La voie de la création est incarnée principalement par la grande écrivaine Gabrielle Roy, absorbée totalement par l’édification de son entreprise, donnant naissance à un monde nouveau, comme Champlain, mais par les mots et l’immense labeur qu’ils ont exigés d’elle pour trouver leur accomplissement dans une œuvre à travers laquelle le monde réel trouve à la fois sa représentation et sa transfiguration. Écrivain d’abord et avant tout, Alexandre, fasciné par celle qui apparaît comme son auteure préférée, avec Virginia Woolf, voudrait bien « accomplir quelque chose d’utile avant de disparaître », qui pourrait peut-être prendre la forme d’un livre ultime, mais aussi et beaucoup plus simplement s’incarner dans le désir de vivre tout bonnement avec les siens : la femme aimée, les enfants, les amis et ses compatriotes proches et lointains, tous ceux que la vie a placés sur son destin.
C’est la « leçon » qui semble se dégager au terme du parcours sinueux d’Alexandre, magnifiquement reconstitué par Yvon Rivard dans une prose somptueuse, toute en finesse et en délicatesse, qui représente un sommet dans son œuvre, une réussite totale, dont on voit mal, comme il le dit lui-même à propos du dernier livre d’un ami dont on devine qu’il s’agit de Pierre Vadeboncoeur, comment elle pourrait être dépassée…
L’implication dans l’enfer de l’exclusion
Le récit de Mélikah Abdelmoumen, Douze ans en France (VLB, 2018), s’offre comme une réponse concrète à l’interrogation formulée en termes méditatifs par le héros d’Yvon Rivard. Pourquoi et pour qui vivre ? Pour porter assistance à autrui comme le souhaitait Hermann Broch, les proches mais aussi les exclus de ce monde, ce qui est le cas de la communauté des Roms, marginalisée au sein même des populations appartenant à la périphérie de la société dite normale.
Ces damnés de la terre vivotant en plein cœur de la modernité triomphante, l’auteure en fait la connaissance par hasard, au cours d’un séjour en France motivé par les études – la rédaction d’une thèse sur Serge Doubrovski, reconnu comme un pionnier de l’autofiction – et par une rencontre amoureuse. Son récit, qui épouse la forme d’un journal, se présente d’abord comme une narration, assez classique, d’une acclimatation, parfois difficile, à la France et à ses instances administratives peu commodes et accueillantes à l’endroit des étrangers.

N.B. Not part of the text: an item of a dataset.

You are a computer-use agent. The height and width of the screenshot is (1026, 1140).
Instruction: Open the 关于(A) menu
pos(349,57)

Cela ne serait pas dramatique en soi. Ce qui va bousculer l’auteure au moment où, après une dizaine d’années, elle se sent devenue une « immigrée tranquille », c’est la montée de la haine ordinaire à l’endroit de la population arabo-musulmane, à laquelle elle est associée aussi par son nom et son origine (son père est un Tunisien marié à une femme du Saguenay). Haine particulièrement exacerbée au moment des attentats (de Charlie Hebdo, du Bataclan, etc.) et qui devient proprement insupportable. D’autant plus qu’on la retrouve dans le discours public lui-même, dans la bouche de député·e·s et de ministres, tant de la gauche que de la droite. Cela secoue l’auteure au point de provoquer en elle une « dépression anxieuse » qui lui fait songer à un retour au Québec, qui a finalement eu lieu l’an dernier, mettant fin à une expérience qui, note-t-elle, « m’a grandie autant qu’elle m’a usée ».

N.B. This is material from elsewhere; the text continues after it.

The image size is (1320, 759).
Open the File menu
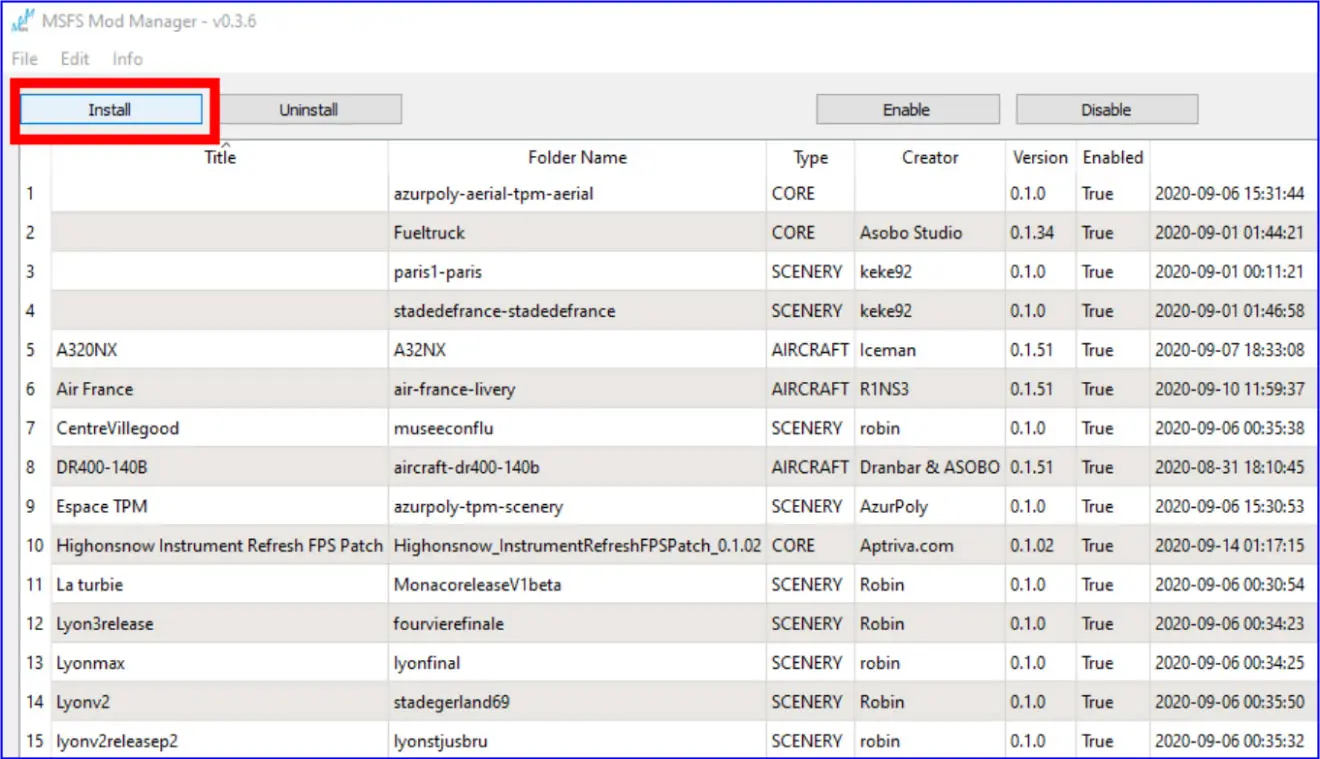click(23, 59)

C’est dans ce cadre éprouvant qu’elle s’engage dans un long combat pour soutenir une famille de Roms vivant dans des bidonvilles qui sont autant de squats temporaires, s’impliquant plus particulièrement avec la mère, Viorica, avec laquelle elle entretient une relation singulière, déconcertante par moments, dans laquelle elle fait montre d’une grande humanité. Sans aveuglement ni illusion sur la possibilité réelle de transformer la vie de cette femme et des siens, qui lui échappe largement. Sans naïveté non plus sur son pouvoir de les représenter dans leur vérité par-delà les clichés qui les stigmatisent et auxquels elle n’est pas sûre d’échapper elle-même en tant que « bonne dame privilégiée et dégoulinante de bons sentiments. »

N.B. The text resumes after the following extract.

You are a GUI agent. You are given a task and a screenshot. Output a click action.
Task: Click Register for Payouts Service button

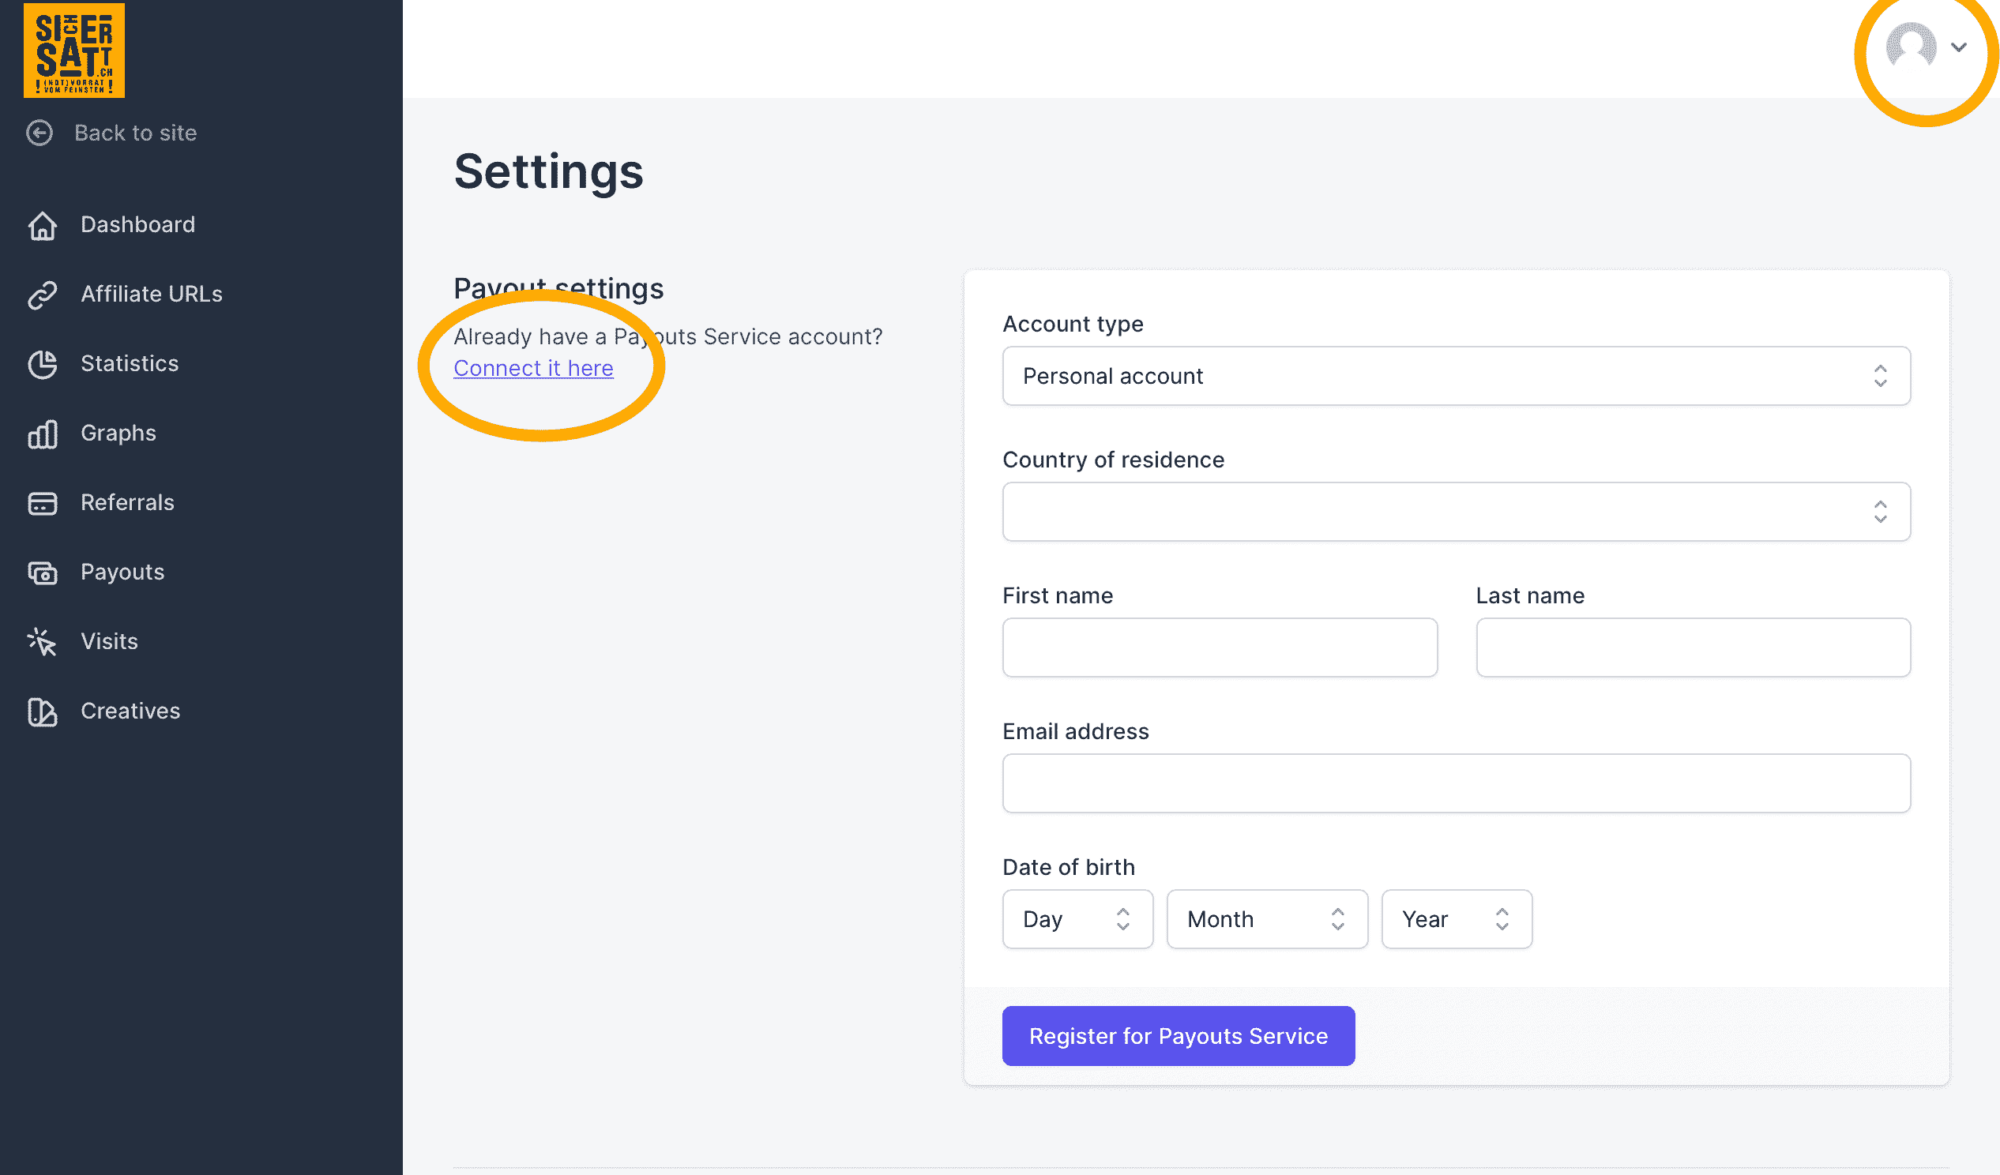[x=1178, y=1036]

Cette lucidité n’empêche cependant pas une action qui incarne très concrètement l’idée simple, peut-être simpliste, énoncée par le héros-narrateur du Dernier chalet, « que la bonté repousse le mal et l’obscurité, que chaque acte de bonté est un acte de connaissance et un retour à l’être ». Ce que se révèlent également être ces deux livres, témoignant chacun dans son registre – de la méditation au témoignage – de la capacité de dépassement de la littérature lorsqu’elle met les mots au service d’autrui et du monde.